[Issue 3008] Members of non-lvalues (rvalues) can be assigned to.

d-bugmail at puremagic.com d-bugmail at puremagic.com
Thu Jul 30 01:50:29 PDT 2009


http://d.puremagic.com/issues/show_bug.cgi?id=3008





--- Comment #5 from Chad Joan <chadjoan at gmail.com>  2009-07-30 01:50:28 PDT ---
(In reply to comment #4)
> 
> I think you are right that it can be determined in simple cases, but for sure
> there will be cases that the compiler cannot diagnose, such as:
> 
> int _global;
> 
> struct S
> {
>   int _x;
>   version(noop)
>     void x(int n) { _x = n;}
>   else
>     void x(int n) { _global = n;}
> }
> 
> struct S2
> {
>   S foo() { return S(5);}
> }
> 
> void main()
> {
>   S2 s2;
>   s2.foo.x = 5;
> }
> 
> How does the compiler know when compiling with noop that the s2.foo.x = 5
> doesn't do anything?  Especially if the module containing main is using a di
> file to define S and S2.
> 
> The result is, I don't think the compiler can diganose the complex cases, and
> most of the time, the cases are complex.

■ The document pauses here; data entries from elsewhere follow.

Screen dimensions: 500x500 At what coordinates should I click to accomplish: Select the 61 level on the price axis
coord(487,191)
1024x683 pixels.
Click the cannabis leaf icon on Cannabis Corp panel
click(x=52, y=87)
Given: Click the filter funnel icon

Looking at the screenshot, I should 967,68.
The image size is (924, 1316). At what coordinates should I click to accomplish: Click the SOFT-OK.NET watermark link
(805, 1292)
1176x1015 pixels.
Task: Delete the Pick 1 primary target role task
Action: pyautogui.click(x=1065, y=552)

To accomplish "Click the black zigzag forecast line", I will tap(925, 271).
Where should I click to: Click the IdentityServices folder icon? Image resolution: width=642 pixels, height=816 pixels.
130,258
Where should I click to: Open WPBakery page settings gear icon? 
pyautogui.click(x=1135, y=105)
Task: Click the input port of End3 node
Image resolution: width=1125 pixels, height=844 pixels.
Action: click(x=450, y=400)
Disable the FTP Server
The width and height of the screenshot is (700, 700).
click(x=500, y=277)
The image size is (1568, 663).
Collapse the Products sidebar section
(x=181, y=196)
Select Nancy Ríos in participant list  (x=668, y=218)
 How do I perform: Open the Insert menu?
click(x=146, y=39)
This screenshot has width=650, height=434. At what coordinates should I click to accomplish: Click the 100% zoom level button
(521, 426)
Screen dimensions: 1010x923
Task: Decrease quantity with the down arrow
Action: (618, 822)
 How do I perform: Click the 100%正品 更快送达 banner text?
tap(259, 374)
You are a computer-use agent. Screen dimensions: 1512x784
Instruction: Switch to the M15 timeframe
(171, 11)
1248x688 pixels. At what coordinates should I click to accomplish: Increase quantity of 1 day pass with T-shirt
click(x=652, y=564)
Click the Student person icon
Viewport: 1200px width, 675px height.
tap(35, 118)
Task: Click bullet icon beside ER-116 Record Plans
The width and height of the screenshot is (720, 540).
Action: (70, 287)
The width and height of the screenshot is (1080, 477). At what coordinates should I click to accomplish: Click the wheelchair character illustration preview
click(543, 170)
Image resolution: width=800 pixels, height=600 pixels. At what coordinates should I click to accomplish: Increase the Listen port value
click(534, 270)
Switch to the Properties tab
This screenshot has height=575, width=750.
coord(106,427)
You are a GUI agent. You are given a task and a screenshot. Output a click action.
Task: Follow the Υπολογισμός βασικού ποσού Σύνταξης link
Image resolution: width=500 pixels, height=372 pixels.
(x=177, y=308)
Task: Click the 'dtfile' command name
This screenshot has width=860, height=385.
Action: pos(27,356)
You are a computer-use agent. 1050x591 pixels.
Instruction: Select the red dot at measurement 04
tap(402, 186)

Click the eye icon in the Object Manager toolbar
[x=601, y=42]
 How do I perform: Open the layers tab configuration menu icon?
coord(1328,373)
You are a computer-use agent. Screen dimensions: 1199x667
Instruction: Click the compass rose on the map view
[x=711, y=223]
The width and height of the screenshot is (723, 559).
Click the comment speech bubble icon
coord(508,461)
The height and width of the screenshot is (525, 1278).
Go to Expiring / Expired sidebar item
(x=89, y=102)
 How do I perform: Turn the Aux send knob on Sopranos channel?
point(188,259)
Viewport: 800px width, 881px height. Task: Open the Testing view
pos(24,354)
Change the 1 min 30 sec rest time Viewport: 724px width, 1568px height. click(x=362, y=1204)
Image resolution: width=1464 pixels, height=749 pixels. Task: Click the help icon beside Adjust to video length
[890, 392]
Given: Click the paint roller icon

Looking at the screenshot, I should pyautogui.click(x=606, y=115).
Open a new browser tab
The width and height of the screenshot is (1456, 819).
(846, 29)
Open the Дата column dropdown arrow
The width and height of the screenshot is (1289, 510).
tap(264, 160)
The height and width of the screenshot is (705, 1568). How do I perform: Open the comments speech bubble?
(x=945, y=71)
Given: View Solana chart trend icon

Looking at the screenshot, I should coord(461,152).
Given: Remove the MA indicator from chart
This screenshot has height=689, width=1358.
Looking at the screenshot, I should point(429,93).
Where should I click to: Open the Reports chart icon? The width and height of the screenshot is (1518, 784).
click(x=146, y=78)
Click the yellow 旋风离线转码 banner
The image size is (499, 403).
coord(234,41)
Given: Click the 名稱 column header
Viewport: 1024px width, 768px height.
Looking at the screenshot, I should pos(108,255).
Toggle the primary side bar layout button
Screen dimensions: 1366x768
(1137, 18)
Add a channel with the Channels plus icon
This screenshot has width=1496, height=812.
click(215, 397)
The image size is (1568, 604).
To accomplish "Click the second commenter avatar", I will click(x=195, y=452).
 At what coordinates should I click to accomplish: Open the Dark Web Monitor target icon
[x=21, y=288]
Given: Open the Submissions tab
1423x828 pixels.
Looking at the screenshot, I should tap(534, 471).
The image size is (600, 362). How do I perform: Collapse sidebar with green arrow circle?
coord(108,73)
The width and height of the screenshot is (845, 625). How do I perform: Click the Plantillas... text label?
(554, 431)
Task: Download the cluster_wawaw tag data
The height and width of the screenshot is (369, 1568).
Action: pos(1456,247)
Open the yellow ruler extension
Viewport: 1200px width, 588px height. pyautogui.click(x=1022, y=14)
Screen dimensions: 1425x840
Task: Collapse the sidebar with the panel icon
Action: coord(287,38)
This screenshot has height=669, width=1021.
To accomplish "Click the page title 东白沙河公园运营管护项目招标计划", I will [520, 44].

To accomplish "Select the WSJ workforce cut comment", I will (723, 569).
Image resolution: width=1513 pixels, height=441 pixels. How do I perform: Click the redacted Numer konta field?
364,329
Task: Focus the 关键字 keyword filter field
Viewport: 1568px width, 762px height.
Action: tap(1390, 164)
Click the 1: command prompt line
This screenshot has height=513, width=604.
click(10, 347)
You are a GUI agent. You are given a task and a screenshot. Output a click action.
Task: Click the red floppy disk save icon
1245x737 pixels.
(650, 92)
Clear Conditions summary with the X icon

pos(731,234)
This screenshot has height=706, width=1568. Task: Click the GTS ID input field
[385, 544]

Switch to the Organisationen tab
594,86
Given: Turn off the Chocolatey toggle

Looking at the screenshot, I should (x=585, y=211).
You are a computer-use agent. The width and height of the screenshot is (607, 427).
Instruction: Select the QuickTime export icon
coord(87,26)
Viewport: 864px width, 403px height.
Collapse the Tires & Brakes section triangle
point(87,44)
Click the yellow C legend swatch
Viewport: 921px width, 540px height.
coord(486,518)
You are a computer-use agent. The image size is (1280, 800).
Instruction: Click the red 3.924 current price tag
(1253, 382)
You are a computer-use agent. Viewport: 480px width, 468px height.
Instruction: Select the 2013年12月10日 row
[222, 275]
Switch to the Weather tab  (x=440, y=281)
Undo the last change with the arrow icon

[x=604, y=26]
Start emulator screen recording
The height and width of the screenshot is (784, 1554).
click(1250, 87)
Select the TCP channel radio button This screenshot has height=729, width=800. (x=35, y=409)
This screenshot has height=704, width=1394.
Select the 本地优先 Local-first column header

It's easy for the compiler to know that "s2.foo.x = 5" does nothing.  When
compiling with noop, the "void x(int n) { _global = n;}" version just does not
get compiled.  Period.  When "s2.foo.x = 5;" is being analysed, the compiler
will walk the syntax tree for "void x(int n) { _x = n;}" and discover that
s2.foo is an rvalue.  This is what it already does, minus the "discover that
s2.foo is an rvalue" part.  

Of course, s2.foo().x(5) violates the principle at play here.  At this point,
the whole "version(noop)" thing is just fluff, and here is the meat of the
matter.  In this example, "s2.foo.x = 5;" does actually do something and is
reasonable code.  However, naively forbidding an rvalue on the lhs of an assign
expression will make that code fail to compile.  I don't feel that code like
this is terribly common or that much better than the alternatives, so it is
probably worth losing some corner cases like these for the sake of preventing
nasty bugs.  

.di files change absolutely nothing.  They are .d files that just happen to be
mostly definitions because dmd generated that way.  There is nothing in the
spec saying that they even need to exist.  More importantly, Walter was
intentional about omitting them from the spec.

"D interface files bear some analogous similarities to C++ header files. But
they are not required in the way that C++ header files are, and they are not
part of the D language. They are a feature of the compiler, and serve only as
an optimization of the build process."